How does the bidirectional pattern synonym work?

The part before the where keyword defines how the synonym expands in patterns, the part after where defines the expansion in expressions. Having both defined allows us to use the pattern fields identical to a normal record field 1.
We use the PatternSynonyms extension in conjunction with ViewPatterns to make function calls to do the merging, and the merging is done with the same logic prior this patch.

The pattern synonym was introduced to maintain backward compatibility of the record syntax. We managed to not change the majority of the existing code (except traversals that touch the condtrees for example). Without the record syntax pattern synonym, one would need to pattern match on the entire GenericPackageDescription to change a single field, which is not ergonomic.

If the accessor flattens the structure then the setter won't know whether to update the common stanza or the specific component.

Either the accessors or the caller of the accessors has to decide whether to update the common stanza or the specific component, this is a hard problem to solve. Should we choose to not flatten the structure, the call-sites of the accessors would then have to decide where to make the modification to the data (e.g. the common stanza or the component). This modification must also not create missing imports in any component.
With the pattern synonym, all imports are merged on the fly so that the accessor call-sites don't have to deal with the implementation details of common stanza resolution.

This is done by

  • Merging the imports on the fly using the first part of the pattern synonym.
  • Construct the data structure using the second part of the pattern synonym.

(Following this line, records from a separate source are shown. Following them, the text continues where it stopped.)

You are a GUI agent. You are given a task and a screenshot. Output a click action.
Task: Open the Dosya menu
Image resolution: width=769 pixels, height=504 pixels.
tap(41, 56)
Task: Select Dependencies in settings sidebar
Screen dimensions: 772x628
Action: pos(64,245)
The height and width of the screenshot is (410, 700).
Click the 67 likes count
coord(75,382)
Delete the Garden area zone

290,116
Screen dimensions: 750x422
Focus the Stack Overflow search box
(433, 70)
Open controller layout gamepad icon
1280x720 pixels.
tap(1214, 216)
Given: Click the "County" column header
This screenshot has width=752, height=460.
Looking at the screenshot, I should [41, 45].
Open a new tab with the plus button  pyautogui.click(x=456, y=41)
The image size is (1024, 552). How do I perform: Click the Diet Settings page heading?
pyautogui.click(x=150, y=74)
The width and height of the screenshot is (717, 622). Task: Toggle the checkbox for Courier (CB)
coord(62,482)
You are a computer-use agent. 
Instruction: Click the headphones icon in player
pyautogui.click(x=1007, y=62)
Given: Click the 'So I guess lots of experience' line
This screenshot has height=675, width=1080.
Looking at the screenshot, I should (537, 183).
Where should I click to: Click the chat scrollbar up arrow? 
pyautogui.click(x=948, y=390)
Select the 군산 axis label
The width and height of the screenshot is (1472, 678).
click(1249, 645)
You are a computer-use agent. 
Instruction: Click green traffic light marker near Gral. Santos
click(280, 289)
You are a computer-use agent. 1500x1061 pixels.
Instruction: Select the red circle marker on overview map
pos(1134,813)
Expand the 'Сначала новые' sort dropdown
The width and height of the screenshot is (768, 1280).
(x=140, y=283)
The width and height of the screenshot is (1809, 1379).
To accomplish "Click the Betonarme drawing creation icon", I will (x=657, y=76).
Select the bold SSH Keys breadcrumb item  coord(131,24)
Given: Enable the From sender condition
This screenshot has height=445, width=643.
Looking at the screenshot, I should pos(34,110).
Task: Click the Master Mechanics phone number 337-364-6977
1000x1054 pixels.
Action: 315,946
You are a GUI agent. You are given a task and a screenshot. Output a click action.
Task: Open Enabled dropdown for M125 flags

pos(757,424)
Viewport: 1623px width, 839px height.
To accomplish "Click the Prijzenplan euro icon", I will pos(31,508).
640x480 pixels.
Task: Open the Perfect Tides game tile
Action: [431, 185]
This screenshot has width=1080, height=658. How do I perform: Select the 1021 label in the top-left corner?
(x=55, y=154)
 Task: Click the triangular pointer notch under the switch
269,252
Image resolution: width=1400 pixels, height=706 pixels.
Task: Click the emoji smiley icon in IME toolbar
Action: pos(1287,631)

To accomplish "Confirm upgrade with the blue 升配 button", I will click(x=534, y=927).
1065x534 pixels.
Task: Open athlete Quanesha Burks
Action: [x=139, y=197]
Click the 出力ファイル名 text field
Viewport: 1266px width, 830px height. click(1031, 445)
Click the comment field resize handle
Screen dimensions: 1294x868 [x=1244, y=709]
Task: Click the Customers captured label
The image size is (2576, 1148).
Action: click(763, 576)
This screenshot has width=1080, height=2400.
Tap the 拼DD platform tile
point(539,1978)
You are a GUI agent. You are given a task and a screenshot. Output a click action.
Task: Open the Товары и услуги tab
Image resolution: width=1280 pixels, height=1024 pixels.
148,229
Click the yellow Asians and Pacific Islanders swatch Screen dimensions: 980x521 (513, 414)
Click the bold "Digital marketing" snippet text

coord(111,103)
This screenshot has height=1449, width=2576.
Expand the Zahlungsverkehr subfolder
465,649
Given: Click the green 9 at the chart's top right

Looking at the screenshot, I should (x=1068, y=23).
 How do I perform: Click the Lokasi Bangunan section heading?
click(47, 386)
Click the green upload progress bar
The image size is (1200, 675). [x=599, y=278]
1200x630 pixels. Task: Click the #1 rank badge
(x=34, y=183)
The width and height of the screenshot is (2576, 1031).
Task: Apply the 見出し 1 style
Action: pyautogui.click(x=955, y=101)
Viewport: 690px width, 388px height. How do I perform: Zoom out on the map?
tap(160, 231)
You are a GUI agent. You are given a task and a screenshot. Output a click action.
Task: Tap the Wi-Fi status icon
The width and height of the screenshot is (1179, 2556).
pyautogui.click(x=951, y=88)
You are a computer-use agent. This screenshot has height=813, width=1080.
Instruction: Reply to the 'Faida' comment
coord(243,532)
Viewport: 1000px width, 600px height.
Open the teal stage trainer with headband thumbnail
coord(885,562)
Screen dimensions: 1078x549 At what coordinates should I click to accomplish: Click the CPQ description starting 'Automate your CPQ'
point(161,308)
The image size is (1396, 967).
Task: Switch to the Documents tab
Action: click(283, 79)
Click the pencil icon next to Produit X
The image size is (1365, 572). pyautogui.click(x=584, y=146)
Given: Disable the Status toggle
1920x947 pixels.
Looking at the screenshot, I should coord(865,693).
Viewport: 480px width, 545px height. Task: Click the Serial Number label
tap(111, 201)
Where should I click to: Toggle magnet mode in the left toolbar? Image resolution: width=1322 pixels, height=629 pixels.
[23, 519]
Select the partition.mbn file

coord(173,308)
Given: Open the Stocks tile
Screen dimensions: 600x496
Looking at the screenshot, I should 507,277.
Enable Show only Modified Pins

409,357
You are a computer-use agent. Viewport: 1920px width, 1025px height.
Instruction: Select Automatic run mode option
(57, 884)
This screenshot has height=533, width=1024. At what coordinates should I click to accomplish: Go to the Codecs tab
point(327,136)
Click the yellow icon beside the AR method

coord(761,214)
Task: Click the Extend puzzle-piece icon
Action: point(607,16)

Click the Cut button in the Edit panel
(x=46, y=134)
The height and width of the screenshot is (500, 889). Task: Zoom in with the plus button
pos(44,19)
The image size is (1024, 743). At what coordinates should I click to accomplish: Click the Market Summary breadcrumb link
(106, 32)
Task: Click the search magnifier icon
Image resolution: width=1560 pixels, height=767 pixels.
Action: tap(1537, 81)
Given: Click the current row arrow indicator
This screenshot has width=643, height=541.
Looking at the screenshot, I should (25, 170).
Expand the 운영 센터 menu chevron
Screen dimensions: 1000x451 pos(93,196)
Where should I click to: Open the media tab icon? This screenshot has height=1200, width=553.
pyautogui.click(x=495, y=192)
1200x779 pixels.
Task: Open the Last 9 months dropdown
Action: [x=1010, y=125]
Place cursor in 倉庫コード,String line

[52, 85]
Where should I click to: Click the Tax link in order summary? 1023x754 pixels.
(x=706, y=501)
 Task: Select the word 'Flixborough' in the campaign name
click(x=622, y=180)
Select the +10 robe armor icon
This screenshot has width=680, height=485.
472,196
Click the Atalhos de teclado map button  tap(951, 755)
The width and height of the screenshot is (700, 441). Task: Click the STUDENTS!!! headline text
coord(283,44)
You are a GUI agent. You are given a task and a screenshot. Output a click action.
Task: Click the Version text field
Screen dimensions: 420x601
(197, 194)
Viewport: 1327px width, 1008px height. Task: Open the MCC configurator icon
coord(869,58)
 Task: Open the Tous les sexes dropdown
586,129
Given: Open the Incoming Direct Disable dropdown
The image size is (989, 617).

c.f. semantics of accessors using bidirectional PatternSynonyms 1

Further more, the first part and the second part of an explicitly bidirectional pattern synonym must have the same type. If we want to be able to construct GenericPackageDescription with import information in the second part (i.e. not flatten the condtrees), the first part must not merge them, which renders the whole "compatibility accessors" idea futile.

We could also choose to not have a right hand side, but due to how pattern synonym works 1, we won't able to use these fields as setters, only accessors. This is also a valid option.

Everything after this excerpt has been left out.